* Problem to work on *
In the message to Jimmy below, which dispute does the writer say a formal decision-making process would have allowed to be settled within a reasonable time frame?

Jimmy-
The big problem I see right now is that too many people say "forget mediation, I want to go straight to arbitration".
True. The real reason for that is not that the mediation process is broken, but that we have no formalized decision making process. We say things like "You have to search consensus", but we do not say how we determine when consensus has been found. Some people go so far to say that a 2/3 majority is consensus! We say "You can hold a poll if nothing else works", but our guidelines for polling are new, unapproved and rudimentary at best.
What I want to do is create a formal decision making process, which states clearly how long the discussion period has to be for minor, moderate and major decisions, how to determine consensus, how to collect the options for a poll, what voting methods are acceptable, who can vote, when a vote is binding, what threshold should be used.
This would have allowed settling the [[DNA]] dispute within a reasonable time framework.
The other thing is that we have no effective, quick enforcement of "no personal attacks". I suggested a policy [[Wikipedia:Remove personal attacks]] a while back. I still think it's a good idea, but it barely has majority support, let alone consensus. People are very conservative about editing other people's words.
Lastly, I still think it is very important that we enforce certain rules strictly, and sysops using their privileges to get what they want in a dispute is one of the things we cannot tolerate.
... and please, please approve the "24 hour bans for edit warring" policy. Wik is at it again right now.

* Collected data *
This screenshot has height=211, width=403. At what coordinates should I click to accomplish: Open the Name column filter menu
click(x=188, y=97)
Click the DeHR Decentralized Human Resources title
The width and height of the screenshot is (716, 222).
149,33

* Solution for this problem *
The DNA dispute.